# Duck commander products



## jw23033 (Dec 22, 2015)

Alright, I'll probably catch a lot of crap for this. But what's so wrong with liking or using products that duck commander makes.


----------



## Town2Small (Dec 22, 2015)

Nothing if it works for you, it lasts, and doesn't cost an arm and a leg.. 
A lot of people seem to carry a grudge against them because of "what they've done to duck hunting"  don't worry about those people.  It's your money. Spend it how you like.


----------



## emusmacker (Dec 22, 2015)

Great post above.  They have good products, and to be honest, I'd just as soon support them as some of the other folks, at least they ain't scared to profess their faith and beliefs.


----------



## MudDucker (Dec 22, 2015)

I've had an old plastic DC call for years.  It ain't bad for what I paid for it.

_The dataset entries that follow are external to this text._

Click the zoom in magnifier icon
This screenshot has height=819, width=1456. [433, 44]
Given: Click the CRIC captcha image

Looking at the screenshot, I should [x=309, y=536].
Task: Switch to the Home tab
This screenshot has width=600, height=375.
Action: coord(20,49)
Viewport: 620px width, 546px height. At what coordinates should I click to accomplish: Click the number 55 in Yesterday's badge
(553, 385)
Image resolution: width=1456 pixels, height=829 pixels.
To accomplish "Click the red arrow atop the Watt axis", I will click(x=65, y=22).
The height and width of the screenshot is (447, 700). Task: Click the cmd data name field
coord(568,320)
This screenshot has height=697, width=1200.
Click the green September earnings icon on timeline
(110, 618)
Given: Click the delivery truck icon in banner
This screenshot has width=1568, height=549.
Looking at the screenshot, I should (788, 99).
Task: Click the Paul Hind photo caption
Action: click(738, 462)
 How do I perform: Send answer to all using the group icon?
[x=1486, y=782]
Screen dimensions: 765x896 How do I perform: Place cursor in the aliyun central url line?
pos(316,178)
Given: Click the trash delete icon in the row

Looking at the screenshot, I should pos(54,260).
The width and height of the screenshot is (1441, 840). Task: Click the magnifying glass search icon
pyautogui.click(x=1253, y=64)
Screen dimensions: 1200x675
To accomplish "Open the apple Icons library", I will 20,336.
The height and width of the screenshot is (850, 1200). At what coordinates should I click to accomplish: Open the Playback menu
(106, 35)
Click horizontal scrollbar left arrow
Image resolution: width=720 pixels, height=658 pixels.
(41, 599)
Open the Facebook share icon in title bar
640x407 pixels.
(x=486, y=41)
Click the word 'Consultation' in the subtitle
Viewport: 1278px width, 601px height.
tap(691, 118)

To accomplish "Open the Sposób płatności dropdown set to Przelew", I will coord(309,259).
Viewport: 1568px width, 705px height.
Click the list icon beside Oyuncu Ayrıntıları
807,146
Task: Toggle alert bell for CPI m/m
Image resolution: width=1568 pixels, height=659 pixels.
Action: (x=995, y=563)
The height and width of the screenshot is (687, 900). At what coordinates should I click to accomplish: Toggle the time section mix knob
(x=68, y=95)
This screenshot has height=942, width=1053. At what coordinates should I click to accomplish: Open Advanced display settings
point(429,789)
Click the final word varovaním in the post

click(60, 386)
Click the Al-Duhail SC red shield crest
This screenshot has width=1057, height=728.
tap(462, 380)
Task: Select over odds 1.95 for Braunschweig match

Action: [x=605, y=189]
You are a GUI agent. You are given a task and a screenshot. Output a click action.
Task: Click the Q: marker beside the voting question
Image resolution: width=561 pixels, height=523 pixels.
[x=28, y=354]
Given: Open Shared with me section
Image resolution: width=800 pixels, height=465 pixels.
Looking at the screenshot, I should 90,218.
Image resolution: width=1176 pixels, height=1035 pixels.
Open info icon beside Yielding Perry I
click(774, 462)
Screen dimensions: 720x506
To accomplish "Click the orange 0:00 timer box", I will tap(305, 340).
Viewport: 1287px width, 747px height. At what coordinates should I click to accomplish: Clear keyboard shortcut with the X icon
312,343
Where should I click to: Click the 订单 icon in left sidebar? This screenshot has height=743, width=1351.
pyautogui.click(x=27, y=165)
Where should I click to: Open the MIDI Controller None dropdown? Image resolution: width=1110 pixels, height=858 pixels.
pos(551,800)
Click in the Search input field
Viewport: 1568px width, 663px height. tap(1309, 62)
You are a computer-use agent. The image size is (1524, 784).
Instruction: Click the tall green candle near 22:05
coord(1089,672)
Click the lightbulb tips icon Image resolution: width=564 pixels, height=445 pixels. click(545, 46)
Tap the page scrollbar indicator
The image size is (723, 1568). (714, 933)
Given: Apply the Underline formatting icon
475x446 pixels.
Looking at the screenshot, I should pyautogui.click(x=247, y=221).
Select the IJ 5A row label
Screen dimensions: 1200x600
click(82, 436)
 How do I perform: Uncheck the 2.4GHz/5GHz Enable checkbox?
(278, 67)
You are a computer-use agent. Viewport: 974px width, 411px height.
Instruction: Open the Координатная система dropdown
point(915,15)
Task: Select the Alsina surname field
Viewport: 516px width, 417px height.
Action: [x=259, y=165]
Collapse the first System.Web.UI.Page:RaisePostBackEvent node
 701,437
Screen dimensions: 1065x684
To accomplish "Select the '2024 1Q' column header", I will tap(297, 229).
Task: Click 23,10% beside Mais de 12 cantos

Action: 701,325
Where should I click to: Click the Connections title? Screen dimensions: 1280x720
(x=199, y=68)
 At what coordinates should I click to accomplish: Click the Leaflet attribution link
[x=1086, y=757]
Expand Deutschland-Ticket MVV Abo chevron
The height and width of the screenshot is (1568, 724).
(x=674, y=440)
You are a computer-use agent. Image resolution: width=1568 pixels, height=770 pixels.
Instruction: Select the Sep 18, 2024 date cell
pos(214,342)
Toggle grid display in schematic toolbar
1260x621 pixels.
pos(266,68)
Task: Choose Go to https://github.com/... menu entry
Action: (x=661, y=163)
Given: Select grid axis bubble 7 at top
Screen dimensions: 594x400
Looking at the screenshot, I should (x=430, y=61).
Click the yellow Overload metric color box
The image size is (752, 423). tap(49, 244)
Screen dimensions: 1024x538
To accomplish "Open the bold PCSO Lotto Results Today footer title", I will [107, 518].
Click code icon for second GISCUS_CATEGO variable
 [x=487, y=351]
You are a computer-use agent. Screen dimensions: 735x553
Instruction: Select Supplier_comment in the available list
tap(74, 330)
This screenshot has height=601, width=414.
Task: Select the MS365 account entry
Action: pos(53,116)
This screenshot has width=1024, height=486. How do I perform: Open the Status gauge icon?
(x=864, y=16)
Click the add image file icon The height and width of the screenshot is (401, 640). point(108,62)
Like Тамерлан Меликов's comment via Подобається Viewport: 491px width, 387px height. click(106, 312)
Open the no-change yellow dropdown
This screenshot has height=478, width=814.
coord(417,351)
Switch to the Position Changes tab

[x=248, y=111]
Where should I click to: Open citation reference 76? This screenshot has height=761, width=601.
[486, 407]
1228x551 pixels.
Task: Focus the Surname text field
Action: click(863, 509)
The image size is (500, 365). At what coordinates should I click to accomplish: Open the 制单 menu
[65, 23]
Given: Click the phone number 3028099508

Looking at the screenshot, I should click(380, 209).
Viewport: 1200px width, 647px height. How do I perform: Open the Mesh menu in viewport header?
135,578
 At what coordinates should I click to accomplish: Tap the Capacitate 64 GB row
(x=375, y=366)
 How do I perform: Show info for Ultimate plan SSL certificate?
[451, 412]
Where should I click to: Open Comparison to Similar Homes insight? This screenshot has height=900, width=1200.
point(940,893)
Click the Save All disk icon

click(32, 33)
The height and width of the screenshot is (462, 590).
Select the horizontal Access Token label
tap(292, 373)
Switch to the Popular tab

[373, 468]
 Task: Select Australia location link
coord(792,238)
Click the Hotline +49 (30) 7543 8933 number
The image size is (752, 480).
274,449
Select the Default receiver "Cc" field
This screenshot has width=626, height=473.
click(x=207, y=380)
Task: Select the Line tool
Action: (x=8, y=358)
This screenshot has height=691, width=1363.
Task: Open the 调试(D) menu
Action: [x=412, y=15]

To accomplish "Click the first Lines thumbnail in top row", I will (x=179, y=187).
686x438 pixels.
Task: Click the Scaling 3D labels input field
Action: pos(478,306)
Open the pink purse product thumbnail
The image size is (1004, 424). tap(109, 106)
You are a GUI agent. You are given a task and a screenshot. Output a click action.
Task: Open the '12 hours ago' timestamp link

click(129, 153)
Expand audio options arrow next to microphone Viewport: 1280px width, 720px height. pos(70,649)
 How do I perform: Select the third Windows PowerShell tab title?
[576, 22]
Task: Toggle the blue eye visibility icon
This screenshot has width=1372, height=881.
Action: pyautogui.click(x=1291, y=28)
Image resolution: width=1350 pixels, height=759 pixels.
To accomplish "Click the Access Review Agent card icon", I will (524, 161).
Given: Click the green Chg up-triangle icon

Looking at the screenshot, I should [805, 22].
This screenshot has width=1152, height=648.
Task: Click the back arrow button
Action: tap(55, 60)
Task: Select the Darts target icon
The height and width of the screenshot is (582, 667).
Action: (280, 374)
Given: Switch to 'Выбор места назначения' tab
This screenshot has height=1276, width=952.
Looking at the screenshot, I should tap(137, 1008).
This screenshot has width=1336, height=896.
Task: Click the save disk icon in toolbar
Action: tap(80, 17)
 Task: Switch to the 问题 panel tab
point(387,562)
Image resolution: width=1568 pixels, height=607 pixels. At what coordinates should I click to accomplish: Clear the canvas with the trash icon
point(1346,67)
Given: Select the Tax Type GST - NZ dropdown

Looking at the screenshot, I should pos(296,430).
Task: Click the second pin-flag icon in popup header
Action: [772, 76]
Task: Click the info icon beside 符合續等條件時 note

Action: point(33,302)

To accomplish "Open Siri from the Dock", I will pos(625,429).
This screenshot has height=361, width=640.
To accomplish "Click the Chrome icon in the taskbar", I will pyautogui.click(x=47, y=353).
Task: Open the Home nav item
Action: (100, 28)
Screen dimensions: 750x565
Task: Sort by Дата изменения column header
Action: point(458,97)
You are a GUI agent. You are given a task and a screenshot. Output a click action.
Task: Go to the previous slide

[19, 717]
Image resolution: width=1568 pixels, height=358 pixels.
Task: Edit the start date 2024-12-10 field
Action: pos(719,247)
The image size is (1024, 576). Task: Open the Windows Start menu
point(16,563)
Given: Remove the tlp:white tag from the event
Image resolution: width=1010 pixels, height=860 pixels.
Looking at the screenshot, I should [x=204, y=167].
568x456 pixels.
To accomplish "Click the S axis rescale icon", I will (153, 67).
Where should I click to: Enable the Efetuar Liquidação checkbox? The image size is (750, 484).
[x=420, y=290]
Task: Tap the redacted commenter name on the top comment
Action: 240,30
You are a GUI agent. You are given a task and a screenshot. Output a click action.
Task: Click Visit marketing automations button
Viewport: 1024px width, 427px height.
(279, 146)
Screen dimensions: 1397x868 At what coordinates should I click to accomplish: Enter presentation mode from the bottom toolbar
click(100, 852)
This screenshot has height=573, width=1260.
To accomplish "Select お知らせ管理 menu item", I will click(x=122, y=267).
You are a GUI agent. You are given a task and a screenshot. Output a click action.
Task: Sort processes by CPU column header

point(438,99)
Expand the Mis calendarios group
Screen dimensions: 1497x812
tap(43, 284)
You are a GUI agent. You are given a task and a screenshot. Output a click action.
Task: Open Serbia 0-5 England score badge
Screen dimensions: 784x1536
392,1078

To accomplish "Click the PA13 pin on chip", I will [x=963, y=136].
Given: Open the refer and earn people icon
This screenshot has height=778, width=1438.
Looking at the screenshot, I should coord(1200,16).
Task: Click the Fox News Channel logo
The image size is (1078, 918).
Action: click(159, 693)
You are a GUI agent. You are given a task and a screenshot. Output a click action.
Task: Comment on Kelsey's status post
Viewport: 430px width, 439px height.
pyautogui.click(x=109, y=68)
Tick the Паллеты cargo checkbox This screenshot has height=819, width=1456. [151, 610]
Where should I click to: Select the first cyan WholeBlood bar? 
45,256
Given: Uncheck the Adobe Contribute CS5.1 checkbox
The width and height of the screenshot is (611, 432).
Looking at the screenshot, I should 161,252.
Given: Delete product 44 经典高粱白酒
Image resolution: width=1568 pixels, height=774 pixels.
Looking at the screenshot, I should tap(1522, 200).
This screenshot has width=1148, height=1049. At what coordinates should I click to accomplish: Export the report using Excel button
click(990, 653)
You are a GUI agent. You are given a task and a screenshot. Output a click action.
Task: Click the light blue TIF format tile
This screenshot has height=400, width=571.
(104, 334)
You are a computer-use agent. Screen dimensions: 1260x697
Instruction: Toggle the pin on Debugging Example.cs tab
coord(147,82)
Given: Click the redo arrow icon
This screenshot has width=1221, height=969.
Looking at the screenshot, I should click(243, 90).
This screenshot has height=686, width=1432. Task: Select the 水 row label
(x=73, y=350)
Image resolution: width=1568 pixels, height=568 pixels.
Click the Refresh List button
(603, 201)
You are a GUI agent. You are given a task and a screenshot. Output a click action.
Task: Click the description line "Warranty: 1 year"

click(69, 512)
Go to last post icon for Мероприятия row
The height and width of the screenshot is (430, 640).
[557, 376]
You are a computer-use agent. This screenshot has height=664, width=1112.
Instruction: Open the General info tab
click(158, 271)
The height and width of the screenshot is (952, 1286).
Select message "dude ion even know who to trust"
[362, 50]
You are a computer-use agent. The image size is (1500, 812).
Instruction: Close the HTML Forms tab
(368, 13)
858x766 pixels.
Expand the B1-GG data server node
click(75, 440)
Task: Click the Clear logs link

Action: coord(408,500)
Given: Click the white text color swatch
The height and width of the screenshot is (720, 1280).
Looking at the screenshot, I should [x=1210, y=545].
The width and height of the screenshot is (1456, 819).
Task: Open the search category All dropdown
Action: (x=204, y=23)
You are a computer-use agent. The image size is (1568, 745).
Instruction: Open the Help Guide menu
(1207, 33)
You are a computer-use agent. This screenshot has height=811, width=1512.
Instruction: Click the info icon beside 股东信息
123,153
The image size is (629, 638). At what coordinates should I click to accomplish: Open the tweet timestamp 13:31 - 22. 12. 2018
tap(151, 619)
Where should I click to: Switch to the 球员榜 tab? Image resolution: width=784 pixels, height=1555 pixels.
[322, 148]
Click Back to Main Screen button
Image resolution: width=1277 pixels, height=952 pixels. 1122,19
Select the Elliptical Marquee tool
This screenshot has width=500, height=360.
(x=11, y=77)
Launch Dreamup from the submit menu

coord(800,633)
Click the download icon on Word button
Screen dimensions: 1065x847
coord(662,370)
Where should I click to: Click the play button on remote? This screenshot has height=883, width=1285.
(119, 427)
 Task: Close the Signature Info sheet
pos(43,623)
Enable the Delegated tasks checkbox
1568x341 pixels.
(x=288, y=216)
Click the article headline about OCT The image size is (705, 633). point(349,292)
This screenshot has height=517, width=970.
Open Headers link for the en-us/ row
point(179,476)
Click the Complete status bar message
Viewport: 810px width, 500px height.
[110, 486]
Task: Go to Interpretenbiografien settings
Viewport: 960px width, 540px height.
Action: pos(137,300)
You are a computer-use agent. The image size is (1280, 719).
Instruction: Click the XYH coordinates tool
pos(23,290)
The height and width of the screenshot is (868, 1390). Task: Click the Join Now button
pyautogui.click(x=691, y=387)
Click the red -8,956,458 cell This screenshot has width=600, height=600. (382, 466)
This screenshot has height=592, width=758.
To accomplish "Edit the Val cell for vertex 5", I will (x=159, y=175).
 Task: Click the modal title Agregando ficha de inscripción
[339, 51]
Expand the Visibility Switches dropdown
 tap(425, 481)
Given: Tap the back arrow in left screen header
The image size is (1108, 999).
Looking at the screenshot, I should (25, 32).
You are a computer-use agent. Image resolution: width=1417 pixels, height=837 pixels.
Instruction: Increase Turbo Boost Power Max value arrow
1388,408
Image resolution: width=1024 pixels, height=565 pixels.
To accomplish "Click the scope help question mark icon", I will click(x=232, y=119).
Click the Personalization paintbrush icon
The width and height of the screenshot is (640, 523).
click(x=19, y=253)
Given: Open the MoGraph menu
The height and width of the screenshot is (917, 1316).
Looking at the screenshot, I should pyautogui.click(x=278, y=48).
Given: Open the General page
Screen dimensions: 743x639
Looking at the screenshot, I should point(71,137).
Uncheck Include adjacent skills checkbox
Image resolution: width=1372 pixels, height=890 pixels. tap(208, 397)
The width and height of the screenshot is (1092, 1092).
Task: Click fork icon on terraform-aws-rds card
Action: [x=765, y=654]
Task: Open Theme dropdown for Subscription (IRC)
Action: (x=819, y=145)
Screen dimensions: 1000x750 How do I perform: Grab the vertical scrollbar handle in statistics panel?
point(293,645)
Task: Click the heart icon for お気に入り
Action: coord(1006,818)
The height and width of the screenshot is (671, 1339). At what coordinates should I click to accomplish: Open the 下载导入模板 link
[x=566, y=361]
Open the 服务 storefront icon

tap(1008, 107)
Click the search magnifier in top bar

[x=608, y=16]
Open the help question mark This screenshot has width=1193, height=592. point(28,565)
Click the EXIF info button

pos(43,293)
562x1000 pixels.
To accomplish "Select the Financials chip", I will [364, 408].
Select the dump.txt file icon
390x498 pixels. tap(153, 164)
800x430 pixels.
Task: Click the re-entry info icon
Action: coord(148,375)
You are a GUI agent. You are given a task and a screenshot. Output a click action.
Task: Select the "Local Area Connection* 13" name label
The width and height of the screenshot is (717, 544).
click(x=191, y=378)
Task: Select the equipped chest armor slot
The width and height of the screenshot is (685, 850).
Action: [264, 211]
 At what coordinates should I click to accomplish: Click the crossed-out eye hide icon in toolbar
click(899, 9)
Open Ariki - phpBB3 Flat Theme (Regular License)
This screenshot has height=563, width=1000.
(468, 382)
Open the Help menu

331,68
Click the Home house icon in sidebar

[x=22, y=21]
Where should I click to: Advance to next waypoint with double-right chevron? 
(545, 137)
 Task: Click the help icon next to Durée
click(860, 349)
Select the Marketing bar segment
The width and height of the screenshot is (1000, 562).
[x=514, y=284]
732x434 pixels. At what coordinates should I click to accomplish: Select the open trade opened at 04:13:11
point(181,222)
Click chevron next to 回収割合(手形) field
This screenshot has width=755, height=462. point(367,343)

They entered into a lot of marketing agreements where they are paid for the use of their name.  Some of the stuff is good stuff and some of it is junk.  The same is true of drake.


----------



## dom (Dec 22, 2015)

MudDucker said:


> I've had an old plastic DC call for years.  It ain't bad for what I paid for it.
> 
> They entered into a lot of marketing agreements where they are paid for the use of their name.  Some of the stuff is good stuff and some of it is junk.  The same is true of drake.



or anyone for that matter. Even RNT has some calls that i dont like.


----------



## Gaducker (Dec 22, 2015)

Aint nothing wrong with using there stuff, Some of these GIRLS on here have to have something to quack about at all times so just ignore them.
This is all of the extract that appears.